Analyst: How to play shareholder-friendly Apple’s surprise 7-for-1 stock split

“Apple took a big leap toward becoming ‘shareholder friendly’ when it announced a 7-to-1 stock split Wednesday, a move that will shave off hundreds of dollars from current share prices, JMP Securities’ Alex Gauna told CNBC on Thursday,” Jeff Morganteen reports for CNBC.

“The stock becomes increasingly attractive to retail investors this June, when the measure takes effect and brings share prices into the mid-$70s, based on Wednesday’s closing price. Despite the more accessible entry point, Gauna has a counter-intuitive idea on how to play the stock: buy up its key suppliers,” Morganteen reports. “Gauna named microprocessor company ARM Holdings, semiconductor company Skyworks Solutions and Knowles, which supplies microphones to Apple and Samsung, as investment ideas. Those suppliers are growing faster than Apple itself, Guana added.”

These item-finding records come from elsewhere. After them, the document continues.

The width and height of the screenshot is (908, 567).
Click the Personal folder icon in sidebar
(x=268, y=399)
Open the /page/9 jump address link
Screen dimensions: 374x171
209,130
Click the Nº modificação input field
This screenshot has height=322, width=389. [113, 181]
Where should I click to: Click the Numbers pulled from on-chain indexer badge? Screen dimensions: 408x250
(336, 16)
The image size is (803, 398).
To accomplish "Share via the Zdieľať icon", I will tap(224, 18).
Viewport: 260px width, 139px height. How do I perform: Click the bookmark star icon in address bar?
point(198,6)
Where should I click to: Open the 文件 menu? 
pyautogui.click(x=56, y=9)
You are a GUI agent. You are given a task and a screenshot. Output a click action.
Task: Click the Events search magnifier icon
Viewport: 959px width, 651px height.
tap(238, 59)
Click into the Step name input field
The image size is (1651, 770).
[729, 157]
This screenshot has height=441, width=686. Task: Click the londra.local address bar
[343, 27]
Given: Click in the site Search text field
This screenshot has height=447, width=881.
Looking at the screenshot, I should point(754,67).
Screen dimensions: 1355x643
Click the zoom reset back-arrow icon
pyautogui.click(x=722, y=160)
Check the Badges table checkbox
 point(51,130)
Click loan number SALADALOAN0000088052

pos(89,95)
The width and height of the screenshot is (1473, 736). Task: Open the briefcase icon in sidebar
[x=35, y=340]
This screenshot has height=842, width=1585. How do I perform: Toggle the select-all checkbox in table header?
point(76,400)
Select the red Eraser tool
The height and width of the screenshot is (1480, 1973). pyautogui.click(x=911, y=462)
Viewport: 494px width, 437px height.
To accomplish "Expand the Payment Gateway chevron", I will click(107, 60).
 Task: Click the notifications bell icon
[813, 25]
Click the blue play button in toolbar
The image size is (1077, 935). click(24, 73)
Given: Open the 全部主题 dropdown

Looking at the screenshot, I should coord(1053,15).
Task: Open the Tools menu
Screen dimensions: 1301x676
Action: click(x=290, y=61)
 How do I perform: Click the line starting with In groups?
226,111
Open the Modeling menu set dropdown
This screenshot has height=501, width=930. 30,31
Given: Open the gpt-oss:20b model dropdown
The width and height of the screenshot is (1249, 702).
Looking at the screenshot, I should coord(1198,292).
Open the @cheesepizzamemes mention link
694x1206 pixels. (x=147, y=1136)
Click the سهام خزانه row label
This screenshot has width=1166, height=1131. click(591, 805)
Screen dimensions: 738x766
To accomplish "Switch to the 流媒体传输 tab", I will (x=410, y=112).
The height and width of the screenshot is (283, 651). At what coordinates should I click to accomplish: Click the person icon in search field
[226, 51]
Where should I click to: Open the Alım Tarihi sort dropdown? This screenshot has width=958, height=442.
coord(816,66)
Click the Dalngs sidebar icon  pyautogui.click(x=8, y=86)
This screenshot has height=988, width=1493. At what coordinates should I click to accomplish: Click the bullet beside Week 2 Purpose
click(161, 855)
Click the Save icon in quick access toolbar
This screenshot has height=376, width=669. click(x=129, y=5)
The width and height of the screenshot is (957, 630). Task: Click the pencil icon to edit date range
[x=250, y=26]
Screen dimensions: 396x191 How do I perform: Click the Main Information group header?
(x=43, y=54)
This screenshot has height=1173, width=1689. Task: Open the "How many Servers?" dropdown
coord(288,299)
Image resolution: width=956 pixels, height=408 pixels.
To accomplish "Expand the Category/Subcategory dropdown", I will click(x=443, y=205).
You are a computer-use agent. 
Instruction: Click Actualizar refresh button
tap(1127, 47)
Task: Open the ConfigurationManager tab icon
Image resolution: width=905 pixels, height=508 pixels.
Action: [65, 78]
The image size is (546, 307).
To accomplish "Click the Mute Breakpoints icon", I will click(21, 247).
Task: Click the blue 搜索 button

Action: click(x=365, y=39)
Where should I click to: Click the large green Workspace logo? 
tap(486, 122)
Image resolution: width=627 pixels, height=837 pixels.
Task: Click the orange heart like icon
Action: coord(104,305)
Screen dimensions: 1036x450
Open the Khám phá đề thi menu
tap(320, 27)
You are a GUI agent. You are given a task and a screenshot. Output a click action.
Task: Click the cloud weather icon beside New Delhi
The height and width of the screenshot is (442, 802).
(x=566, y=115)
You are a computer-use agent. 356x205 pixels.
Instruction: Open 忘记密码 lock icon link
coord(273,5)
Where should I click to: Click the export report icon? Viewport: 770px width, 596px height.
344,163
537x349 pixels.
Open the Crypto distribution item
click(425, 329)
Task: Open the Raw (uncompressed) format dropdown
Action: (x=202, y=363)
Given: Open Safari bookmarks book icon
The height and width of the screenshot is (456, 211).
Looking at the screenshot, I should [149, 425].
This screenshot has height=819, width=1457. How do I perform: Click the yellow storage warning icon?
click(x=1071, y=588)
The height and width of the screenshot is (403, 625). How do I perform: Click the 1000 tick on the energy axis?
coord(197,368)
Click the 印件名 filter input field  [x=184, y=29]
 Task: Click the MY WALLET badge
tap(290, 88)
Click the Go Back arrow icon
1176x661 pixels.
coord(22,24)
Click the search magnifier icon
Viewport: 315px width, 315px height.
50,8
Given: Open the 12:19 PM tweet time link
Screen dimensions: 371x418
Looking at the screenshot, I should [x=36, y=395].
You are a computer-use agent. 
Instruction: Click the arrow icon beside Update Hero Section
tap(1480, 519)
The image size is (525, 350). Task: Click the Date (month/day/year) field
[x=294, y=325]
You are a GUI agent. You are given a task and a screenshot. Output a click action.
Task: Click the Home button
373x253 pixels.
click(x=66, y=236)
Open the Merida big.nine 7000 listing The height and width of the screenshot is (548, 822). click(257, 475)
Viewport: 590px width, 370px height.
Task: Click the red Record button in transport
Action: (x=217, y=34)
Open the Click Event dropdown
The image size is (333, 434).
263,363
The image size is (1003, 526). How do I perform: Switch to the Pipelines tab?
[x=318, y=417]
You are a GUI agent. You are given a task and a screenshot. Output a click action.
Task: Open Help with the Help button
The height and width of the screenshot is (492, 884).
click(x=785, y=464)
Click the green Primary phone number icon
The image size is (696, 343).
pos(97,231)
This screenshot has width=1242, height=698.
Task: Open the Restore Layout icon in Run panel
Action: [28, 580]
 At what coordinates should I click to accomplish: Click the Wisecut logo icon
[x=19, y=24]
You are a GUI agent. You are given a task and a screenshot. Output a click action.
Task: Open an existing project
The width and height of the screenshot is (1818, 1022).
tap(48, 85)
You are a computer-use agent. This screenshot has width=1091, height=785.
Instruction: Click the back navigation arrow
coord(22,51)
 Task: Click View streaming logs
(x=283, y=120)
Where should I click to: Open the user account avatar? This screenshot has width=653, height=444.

“Tom McClellan, editor of The McClellan Market Report, called the 7-for-1 split a ‘peculiar’ number. ‘It’s also interesting that if you take the recent share price of Apple, well up in the $500s, and divide that by seven, that would put the share price of the split-adjusted Apple right down smack into the middle of the price range of all the 30 current Dow components,’ he said on ‘Halftime Report,'” Morganteen reports. “McClellan expected that Apple would join the Dow. ‘I think it’s likely to happen, and I think that apart from that, Apple’s likely to head up to a top that’s due in about June and then settle back some,’ he said.”

Read more in the full article here.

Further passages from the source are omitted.